According to a White House official, the group discussed various legislative proposals and steps the administration could take to “hold offenders accountable, improve the reporting process, support victims and work toward the prevention of sexual assault.”
Collins and Pingree have been vocal voices on Capitol Hill for addressing sexual assault in the military. Both of New Hampshire’s senators — Democrat Jeanne Shaheen and Republican Kelly Ayotte — were also at Thursday’s meeting.
“To be sure, the vast, overwhelming majority of our military personnel are honorable, conscientious and respectful individuals, not rapists or harassers,” Collins said in a written statement after the meeting. “It is for their sake that the pattern of covering up, blaming the victim, and failing to provide even the most basic protections that has been all too common for far too long must end.”
Several legislative initiatives — including one by Pingree — are moving forward this spring, and congressional leaders in both parties are promising to continue focusing on the issue.
Pingree’s bill, named for Maine veteran Ruth Moore, would make it easier for veterans to qualify for benefits for mental health problems tied to sexual abuse that occurred during their time in the military. The policy shift would apply the same evidentiary standards now required for post-traumatic stress disorder to mental health problems because of “military sexual trauma.”
The bill was endorsed by a House committee this week and is headed to the full House for consideration. Collins is signed on as a co-sponsor of the companion Senate bill.
After Thursday’s meeting, Pingree said administration officials were “very receptive” to her suggestion that the White House take action on the issue with the U.S. Department of Veterans Affairs.
“It was a good chance to emphasize to the White House that while a lot of the emphasis has been on prosecution (of offenders), the VA side is critical,” Pingree said. “And this is something that the White House can direct the VA to do without legislation.”
Pingree is married to S. Donald Sussman, majority share owner of the Portland Press Herald.
Collins has successfully pushed for stronger sexual-assault prevention and response training programs in the armed services. She was an original sponsor of a measure, now law, that requires the armed services to offer sexual assault victims access to confidential advocates, to lawyers and to expedited transfers away from the accused attackers.
Several scandals have helped draw the public’s and Congress’ attention to the issue in recent months.
• More than 30 Air Force instructors are accused of sexually abusing trainees at Lackland Air Force Base in Texas.
• Decisions of high-ranking officers to overturn military convictions for sexual abuse have sparked further outrage and prompted cries to overhaul the military’s judicial handling of such cases.
• And just this week, the man in charge of the Air Force’s sexual assault prevention program was arrested and accused of groping a woman.
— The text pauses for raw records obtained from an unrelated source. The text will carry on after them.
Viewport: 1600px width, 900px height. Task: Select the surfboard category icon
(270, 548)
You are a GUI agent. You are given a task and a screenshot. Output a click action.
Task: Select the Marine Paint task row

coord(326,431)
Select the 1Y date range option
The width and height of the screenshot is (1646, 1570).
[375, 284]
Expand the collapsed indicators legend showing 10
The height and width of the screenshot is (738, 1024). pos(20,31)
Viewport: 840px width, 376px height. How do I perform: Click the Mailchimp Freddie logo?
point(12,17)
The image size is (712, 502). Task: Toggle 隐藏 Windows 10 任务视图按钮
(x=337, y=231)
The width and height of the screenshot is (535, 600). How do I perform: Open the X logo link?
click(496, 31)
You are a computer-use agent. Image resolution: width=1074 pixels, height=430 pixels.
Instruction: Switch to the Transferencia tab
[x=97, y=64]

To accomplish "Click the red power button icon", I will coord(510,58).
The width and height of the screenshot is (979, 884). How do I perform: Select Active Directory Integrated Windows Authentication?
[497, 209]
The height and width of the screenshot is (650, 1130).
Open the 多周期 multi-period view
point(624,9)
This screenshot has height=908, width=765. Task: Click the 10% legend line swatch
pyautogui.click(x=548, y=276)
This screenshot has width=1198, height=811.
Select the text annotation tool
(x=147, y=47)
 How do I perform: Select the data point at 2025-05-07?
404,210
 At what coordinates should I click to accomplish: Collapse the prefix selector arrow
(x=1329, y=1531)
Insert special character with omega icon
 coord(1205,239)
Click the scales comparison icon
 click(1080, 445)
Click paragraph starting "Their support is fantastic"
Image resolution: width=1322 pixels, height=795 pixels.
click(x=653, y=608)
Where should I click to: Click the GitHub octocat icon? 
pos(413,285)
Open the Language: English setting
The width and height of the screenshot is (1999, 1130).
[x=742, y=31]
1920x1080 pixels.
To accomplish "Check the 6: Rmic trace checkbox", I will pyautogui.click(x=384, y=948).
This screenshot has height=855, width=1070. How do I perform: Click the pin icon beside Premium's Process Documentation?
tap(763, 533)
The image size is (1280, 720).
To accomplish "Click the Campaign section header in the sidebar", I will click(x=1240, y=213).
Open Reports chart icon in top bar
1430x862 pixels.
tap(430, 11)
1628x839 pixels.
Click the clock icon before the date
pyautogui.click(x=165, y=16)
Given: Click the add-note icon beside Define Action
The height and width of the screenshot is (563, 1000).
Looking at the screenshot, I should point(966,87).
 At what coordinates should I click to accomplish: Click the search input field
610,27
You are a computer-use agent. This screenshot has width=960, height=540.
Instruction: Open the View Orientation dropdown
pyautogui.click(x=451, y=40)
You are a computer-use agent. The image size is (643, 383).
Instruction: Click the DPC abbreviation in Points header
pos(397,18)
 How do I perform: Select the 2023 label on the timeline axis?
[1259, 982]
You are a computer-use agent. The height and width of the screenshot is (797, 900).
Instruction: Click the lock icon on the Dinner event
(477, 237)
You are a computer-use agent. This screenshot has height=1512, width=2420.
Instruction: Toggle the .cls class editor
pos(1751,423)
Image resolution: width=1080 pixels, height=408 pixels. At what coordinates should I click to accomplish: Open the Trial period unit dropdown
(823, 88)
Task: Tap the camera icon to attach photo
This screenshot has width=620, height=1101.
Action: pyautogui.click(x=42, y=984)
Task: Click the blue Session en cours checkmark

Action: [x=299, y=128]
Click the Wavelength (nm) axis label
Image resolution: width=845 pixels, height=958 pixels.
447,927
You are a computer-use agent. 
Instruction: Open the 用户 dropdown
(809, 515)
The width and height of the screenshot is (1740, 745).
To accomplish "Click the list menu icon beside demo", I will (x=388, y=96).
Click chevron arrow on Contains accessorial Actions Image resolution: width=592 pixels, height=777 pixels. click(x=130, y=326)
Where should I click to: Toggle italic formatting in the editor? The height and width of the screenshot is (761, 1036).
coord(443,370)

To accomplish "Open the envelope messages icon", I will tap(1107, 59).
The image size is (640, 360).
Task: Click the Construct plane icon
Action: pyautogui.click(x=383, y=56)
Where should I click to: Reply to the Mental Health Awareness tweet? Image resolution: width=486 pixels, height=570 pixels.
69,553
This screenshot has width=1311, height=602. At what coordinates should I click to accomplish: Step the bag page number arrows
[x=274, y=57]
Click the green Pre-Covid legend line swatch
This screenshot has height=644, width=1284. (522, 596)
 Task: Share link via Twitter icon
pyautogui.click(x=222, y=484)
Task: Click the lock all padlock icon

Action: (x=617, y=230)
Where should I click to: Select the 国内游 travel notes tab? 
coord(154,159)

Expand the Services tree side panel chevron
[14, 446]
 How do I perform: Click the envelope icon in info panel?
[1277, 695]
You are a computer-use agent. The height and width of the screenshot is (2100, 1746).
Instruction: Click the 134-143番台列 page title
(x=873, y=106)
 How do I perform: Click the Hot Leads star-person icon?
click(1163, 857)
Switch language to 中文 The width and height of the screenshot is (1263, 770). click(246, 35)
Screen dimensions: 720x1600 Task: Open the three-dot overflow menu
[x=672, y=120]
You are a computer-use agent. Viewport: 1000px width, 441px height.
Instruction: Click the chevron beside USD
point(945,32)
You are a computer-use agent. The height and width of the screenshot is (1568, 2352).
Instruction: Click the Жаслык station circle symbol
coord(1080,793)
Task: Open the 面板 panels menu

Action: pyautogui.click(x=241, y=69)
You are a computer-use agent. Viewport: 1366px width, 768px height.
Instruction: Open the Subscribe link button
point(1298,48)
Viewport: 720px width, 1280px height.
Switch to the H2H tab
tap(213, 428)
The award-winning documentary “The Invisible War,” in which Pingree appeared, also has helped raise public awareness.
Two lawmakers who were at Thursday’s meeting — Reps. Niki Tsongas, D-Mass., and Mike Turner, R-Ohio — are proposing to strip officers of the authority to change or dismiss court-martial convictions in major cases, such as sexual assault. Their bill would also require that an individual found guilty of rape, sexual assault, forcible sodomy or an attempt to commit any of those offenses be dismissed or dishonorably discharged, The Associated Press reported.